The AI Peer Review System: A Multi-Agent 360-Degree Performance Assessment

Published: · 8 min read

When your primary coworkers are AI systems, who writes your performance review? I built a structured evaluation framework where two competing LLMs acted as senior colleagues, graded my work against a rigorous rubric, and debated the results in real time.

Antique desk covered in grade sheets, ledgers, and assessment documents under warm chiaroscuro lighting

When your primary coworkers are AI systems, who writes your performance review?

Traditional 360-degree feedback relies on human peers who observe your daily work. But for the past year, my daily collaborators have been Claude and Gemini — across 660+ conversations spanning architecture decisions, code execution, product design, research, and strategic planning. Human peers might see the outputs. The AI systems saw the process: the prompting strategies, the debugging loops, the architectural decision-making, the moments I pushed back on their suggestions and the moments I should have.

I hypothesized that my AI collaborators held the most complete dataset of my professional behavior. So I built a system to make that data useful.


The Design

The system borrows from Valve Software’s flat-structure peer review model, adapted for AI agents. Two independent LLMs act as senior colleagues, each with access to their own interaction history with me, a shared rubric, and instructions to grade against a benchmark of senior-level AI-augmented professionals.

The architecture enforces rigor through three phases designed to isolate variables and force convergence:

Round 1 — Blind Independence. Each agent reviews only its own conversation history. No visibility into the other’s data. This produces two independent assessments from fundamentally different vantage points.

Round 2 — Cross-Validation. Agents exchange datasets. Each audits the other’s findings against new evidence. Biases get corrected. Grades shift.

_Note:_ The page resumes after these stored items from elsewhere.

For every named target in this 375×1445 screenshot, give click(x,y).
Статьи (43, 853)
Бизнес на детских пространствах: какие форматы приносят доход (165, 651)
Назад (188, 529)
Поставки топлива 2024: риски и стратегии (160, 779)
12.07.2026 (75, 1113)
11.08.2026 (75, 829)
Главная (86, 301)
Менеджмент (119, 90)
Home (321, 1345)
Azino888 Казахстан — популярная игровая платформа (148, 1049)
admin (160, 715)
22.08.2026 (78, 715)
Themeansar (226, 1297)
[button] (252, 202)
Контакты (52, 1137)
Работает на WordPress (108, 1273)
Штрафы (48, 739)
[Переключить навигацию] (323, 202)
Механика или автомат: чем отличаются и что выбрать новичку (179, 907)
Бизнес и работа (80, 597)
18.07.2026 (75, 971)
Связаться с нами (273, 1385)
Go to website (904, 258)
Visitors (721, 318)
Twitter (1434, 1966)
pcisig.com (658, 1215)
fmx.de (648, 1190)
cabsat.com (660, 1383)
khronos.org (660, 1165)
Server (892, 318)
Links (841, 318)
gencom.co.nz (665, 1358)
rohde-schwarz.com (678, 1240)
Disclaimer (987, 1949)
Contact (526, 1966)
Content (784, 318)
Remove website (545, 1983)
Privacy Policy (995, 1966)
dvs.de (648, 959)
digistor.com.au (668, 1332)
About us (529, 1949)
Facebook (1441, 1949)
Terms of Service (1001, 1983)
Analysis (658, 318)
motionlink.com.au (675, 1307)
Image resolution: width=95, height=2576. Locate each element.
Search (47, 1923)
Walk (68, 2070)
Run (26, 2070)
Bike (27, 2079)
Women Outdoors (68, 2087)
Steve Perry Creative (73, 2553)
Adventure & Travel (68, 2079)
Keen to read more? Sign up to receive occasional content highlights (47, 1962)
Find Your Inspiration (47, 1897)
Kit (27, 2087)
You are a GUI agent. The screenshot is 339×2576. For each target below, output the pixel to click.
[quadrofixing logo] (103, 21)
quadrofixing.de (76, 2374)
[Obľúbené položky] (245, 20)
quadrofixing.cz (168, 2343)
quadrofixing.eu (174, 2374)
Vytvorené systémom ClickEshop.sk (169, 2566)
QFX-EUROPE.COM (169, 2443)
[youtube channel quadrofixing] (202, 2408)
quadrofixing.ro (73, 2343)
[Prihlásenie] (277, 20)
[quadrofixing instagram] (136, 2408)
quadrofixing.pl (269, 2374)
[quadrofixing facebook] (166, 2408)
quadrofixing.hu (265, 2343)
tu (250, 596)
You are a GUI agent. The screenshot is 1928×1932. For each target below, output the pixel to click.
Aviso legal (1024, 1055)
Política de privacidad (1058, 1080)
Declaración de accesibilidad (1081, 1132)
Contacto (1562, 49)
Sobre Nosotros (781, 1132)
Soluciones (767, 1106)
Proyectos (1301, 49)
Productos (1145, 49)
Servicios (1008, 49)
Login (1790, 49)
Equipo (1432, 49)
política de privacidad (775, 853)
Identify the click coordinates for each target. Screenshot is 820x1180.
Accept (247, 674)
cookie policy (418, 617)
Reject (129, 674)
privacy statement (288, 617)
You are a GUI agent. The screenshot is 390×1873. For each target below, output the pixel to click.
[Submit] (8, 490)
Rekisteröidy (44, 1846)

Round 3 — Collaborative Synthesis. Both agents are instantiated in a shared environment (LobeChat) to debate findings in real-time, interrogate me directly, and draft a unified consensus report.

The Infrastructure

The evidence base wasn’t just chat logs. I built searchable knowledge infrastructure to support the review:

ComponentPurpose
Cloudflare VectorizeIndexed 116 Claude conversations (1,095 semantic chunks) for evidence retrieval
QdrantIndexed ~550 Gemini conversations for the same purpose
Custom Rubric4-category, 18-subcategory grading matrix (A+ through F) with explicit evidence standards
LobeChat OrchestrationMulti-agent environment with a Supervisor agent managing turn-taking, context injection, and task delegation

The rubric is a critical piece. It’s not a generic feedback form — it defines specific professional behaviors at each grade level, requires cited evidence for every assessment, and benchmarks against people who use AI as a core methodology, not a novelty. A C+ in this system means “average for a senior AI-augmented professional.” That’s already a high bar.


What Happened

Round 1: The Silo Effect

The most important discovery came immediately. The two agents produced dramatically different assessments because they held different slices of the same career.

Gemini saw the architect. Because I used Gemini primarily for ideation, research, and product design, it perceived me as “all start, no finish.” It flagged “Scope Abandonment” as a critical weakness — too many initiated projects that never resolved within its window.

Claude saw the builder. Because I used Claude for coding, architecture, and implementation, it perceived me as “high execution, low documentation.” It gave higher grades but missed the strategic breadth.

Neither view was wrong. Both were incomplete. This is the single most useful finding of the entire exercise: a single-model evaluation of a multi-model workflow is structurally flawed. Each agent only saw the work I brought to it, and each drew conclusions from that partial view.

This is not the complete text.